▸ Task
Your answer must be an exact transcription of every record.

▸ Records

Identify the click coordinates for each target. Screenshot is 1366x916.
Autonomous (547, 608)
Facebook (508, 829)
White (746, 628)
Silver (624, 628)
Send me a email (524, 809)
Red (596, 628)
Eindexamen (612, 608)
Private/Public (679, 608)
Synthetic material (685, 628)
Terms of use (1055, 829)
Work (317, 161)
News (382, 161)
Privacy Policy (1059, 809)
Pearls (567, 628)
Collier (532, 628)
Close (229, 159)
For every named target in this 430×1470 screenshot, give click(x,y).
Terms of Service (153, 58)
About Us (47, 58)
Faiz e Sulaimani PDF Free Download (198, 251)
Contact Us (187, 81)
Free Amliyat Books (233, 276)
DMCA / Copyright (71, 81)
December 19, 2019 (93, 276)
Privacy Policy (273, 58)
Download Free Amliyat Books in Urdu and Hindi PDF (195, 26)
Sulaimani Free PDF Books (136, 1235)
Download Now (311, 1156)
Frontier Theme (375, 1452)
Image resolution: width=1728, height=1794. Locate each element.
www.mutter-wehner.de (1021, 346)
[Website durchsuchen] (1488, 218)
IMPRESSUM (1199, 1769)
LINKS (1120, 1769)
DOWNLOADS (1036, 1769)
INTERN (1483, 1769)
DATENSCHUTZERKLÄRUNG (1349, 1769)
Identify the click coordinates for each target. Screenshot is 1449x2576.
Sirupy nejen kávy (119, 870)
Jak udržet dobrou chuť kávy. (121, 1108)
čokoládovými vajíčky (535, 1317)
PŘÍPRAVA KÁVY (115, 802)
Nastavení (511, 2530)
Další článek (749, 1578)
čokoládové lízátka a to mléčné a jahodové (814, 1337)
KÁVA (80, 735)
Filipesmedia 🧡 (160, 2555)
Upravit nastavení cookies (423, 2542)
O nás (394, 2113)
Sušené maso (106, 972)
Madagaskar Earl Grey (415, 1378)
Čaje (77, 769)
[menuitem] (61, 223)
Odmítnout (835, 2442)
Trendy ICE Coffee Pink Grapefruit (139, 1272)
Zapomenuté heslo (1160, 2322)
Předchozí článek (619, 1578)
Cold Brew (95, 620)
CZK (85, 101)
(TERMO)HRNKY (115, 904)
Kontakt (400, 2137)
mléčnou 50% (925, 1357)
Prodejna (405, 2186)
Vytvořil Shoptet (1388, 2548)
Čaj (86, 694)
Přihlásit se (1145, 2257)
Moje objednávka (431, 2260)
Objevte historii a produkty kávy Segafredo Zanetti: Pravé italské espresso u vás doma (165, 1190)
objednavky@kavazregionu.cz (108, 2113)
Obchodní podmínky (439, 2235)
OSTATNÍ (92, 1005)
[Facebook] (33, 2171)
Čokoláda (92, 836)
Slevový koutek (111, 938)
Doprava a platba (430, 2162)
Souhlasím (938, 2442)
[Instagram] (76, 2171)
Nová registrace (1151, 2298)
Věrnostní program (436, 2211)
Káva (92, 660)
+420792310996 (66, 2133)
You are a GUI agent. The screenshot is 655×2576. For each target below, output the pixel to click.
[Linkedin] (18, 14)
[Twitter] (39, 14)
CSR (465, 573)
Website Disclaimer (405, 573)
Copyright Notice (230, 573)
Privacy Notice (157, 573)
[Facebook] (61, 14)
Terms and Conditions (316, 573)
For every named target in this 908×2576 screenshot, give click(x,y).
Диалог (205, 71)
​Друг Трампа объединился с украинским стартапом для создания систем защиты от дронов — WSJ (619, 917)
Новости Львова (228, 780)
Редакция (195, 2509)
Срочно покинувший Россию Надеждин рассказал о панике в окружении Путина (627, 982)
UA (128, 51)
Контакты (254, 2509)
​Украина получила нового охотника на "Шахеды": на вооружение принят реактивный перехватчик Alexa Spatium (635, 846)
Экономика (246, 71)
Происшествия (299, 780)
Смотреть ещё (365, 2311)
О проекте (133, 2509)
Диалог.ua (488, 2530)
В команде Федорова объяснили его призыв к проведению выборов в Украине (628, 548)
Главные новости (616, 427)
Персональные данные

▸ Response box
Identify the click coordinates for each target. Screenshot is 1366x916.
Autonomous (547, 608)
Facebook (508, 829)
White (746, 628)
Silver (624, 628)
Send me a email (524, 809)
Red (596, 628)
Eindexamen (612, 608)
Private/Public (679, 608)
Synthetic material (685, 628)
Terms of use (1055, 829)
Work (317, 161)
News (382, 161)
Privacy Policy (1059, 809)
Pearls (567, 628)
Collier (532, 628)
Close (229, 159)
For every named target in this 430×1470 screenshot, give click(x,y).
Terms of Service (153, 58)
About Us (47, 58)
Faiz e Sulaimani PDF Free Download (198, 251)
Contact Us (187, 81)
Free Amliyat Books (233, 276)
DMCA / Copyright (71, 81)
December 19, 2019 (93, 276)
Privacy Policy (273, 58)
Download Free Amliyat Books in Urdu and Hindi PDF (195, 26)
Sulaimani Free PDF Books (136, 1235)
Download Now (311, 1156)
Frontier Theme (375, 1452)
Image resolution: width=1728, height=1794. Locate each element.
www.mutter-wehner.de (1021, 346)
[Website durchsuchen] (1488, 218)
IMPRESSUM (1199, 1769)
LINKS (1120, 1769)
DOWNLOADS (1036, 1769)
INTERN (1483, 1769)
DATENSCHUTZERKLÄRUNG (1349, 1769)
Identify the click coordinates for each target. Screenshot is 1449x2576.
Sirupy nejen kávy (119, 870)
Jak udržet dobrou chuť kávy. (121, 1108)
čokoládovými vajíčky (535, 1317)
PŘÍPRAVA KÁVY (115, 802)
Nastavení (511, 2530)
Další článek (749, 1578)
čokoládové lízátka a to mléčné a jahodové (814, 1337)
KÁVA (80, 735)
Filipesmedia 🧡 (160, 2555)
Upravit nastavení cookies (423, 2542)
O nás (394, 2113)
Sušené maso (106, 972)
Madagaskar Earl Grey (415, 1378)
Čaje (77, 769)
[menuitem] (61, 223)
Odmítnout (835, 2442)
Trendy ICE Coffee Pink Grapefruit (139, 1272)
Zapomenuté heslo (1160, 2322)
Předchozí článek (619, 1578)
Cold Brew (95, 620)
CZK (85, 101)
(TERMO)HRNKY (115, 904)
Kontakt (400, 2137)
mléčnou 50% (925, 1357)
Prodejna (405, 2186)
Vytvořil Shoptet (1388, 2548)
Čaj (86, 694)
Přihlásit se (1145, 2257)
Moje objednávka (431, 2260)
Objevte historii a produkty kávy Segafredo Zanetti: Pravé italské espresso u vás doma (165, 1190)
objednavky@kavazregionu.cz (108, 2113)
Obchodní podmínky (439, 2235)
OSTATNÍ (92, 1005)
[Facebook] (33, 2171)
Čokoláda (92, 836)
Slevový koutek (111, 938)
Doprava a platba (430, 2162)
Souhlasím (938, 2442)
[Instagram] (76, 2171)
Nová registrace (1151, 2298)
Věrnostní program (436, 2211)
Káva (92, 660)
+420792310996 (66, 2133)
You are a GUI agent. The screenshot is 655×2576. For each target below, output the pixel to click.
[Linkedin] (18, 14)
[Twitter] (39, 14)
CSR (465, 573)
Website Disclaimer (405, 573)
Copyright Notice (230, 573)
Privacy Notice (157, 573)
[Facebook] (61, 14)
Terms and Conditions (316, 573)
For every named target in this 908×2576 screenshot, give click(x,y).
Диалог (205, 71)
​Друг Трампа объединился с украинским стартапом для создания систем защиты от дронов — WSJ (619, 917)
Новости Львова (228, 780)
Редакция (195, 2509)
Срочно покинувший Россию Надеждин рассказал о панике в окружении Путина (627, 982)
UA (128, 51)
Контакты (254, 2509)
​Украина получила нового охотника на "Шахеды": на вооружение принят реактивный перехватчик Alexa Spatium (635, 846)
Экономика (246, 71)
Происшествия (299, 780)
Смотреть ещё (365, 2311)
О проекте (133, 2509)
Диалог.ua (488, 2530)
В команде Федорова объяснили его призыв к проведению выборов в Украине (628, 548)
Главные новости (616, 427)
Персональные данные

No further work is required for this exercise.